I couldn't hear anymore, or perhaps there was nothing to hear. Velvety silence surrounded me as I bent down and reverently cradled Niko's sword. It was his katana, modern but with the heart of the ancient implicit in its spare form. He would've said he didn't favor one weapon over the other, that they were tools to be respected and admired… nothing more. That's what he would've said, but I knew better. He did play favorites with his edged family and this one was his pride and joy. It wasn't made in the old way—no one did that these days—but it was as close as you could come. He loved that damn sword, and guess what? He was getting it back.
At the hesitant touch on my shoulder, the hilt found its way into my hand and I whirled, surrounded by a halo of silver steel. There were flashes, disjointed and vague. Brown, green. Fox face and mobile mouth. To carve all that from the face of the earth wasn't a decision I made. It simply happened. The sword flew and I followed.
"Cal, don't!"
The words beat at the layer of pulsing rage that cocooned me. Sound had come back. It faded in and out, but it was there. Real. The sight that was before me was real too—as little as my anger wanted it to be. Robin, not Hob, was on his knees in front of me. He was panting with exertion as his white-knuckled fists gripped his own sword and kept Niko's blade from his neck by bare millimeters.
"Don't," he repeated between clenched teeth. "Don't make me hurt you. Please, don't make me."
I didn't delude myself into thinking it was only talk. Goodfellow very probably could hurt me. He predated swords; he'd had a lot longer to practice with them than I had. Not that it mattered. I didn't want to hurt him any more than he wanted to hurt me. I saw what my rage was slow to recognize; it was Robin. It was my friend. Not the monster who'd taken Niko.
Not Hob.
I let the tip of the katana fall toward the ground. My hands shook and cramped from the anger that had no outlet. "Nik's gone." If I hadn't felt my mouth move, I wouldn't have recognized the thick, choked words as mine.
"I know." Robin let gravity take his own blade and sat back to rest on his heels. Head down, he passed a hand over his face. "I know."
"Where would he take him?" The twitch of one of the downed revenants was visible from the corner of my eye. I swiveled, gave a vicious swing of the sword, and turned back before the brown blood had time to drip from the blade. "Where?"
"I don't know. I haven't a goddamn inkling." In a sudden explosion of frustration, he threw his sword against the asphalt. "He was supposed to be dead. Why couldn't he stay dead?" he said savagely before looking up at me. "And why Niko? Why not take just the crown? He already has a hostage. What would he need with another?"
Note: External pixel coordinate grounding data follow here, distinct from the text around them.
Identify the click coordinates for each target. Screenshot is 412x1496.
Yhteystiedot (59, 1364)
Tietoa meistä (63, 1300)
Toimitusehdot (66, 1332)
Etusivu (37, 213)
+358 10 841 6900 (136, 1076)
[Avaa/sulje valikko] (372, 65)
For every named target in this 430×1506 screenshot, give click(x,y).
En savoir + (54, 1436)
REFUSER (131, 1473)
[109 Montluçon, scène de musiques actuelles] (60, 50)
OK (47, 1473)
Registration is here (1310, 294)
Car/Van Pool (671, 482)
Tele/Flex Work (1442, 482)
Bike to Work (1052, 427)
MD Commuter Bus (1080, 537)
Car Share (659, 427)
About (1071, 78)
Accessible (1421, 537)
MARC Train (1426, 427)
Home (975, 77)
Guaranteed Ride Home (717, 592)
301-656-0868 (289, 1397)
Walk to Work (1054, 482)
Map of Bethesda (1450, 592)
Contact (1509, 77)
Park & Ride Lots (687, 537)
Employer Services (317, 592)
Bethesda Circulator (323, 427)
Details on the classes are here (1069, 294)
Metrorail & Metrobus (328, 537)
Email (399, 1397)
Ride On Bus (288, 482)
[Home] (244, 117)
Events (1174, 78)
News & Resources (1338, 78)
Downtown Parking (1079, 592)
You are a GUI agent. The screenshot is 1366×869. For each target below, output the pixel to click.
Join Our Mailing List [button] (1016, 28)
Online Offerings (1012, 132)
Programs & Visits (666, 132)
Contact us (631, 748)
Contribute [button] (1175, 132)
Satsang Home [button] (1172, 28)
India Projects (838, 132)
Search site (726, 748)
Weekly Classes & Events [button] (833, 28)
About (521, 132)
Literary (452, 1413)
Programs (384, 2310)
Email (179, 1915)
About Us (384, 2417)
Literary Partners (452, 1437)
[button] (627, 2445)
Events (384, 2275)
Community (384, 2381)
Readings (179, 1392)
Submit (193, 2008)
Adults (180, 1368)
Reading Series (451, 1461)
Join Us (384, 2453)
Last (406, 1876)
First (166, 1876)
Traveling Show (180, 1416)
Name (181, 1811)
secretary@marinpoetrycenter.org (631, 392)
"For the Rom blood." My mouth twisted. "For the damn Bassa, who made sure there was a price to be paid for what you took." I had the key in me as well, so why hadn't Hob taken me instead? He might know who was dogging my steps lately and not want the added distraction of vengeance-crazed Auphe dropping in on the ceremony. Or maybe the Auphe gene in me was so strong it tainted all the rest, made the Rom half of me unrecognizable to the Calabassa. It would be a chance that a scheming son of a bitch like the puck wouldn't want to take.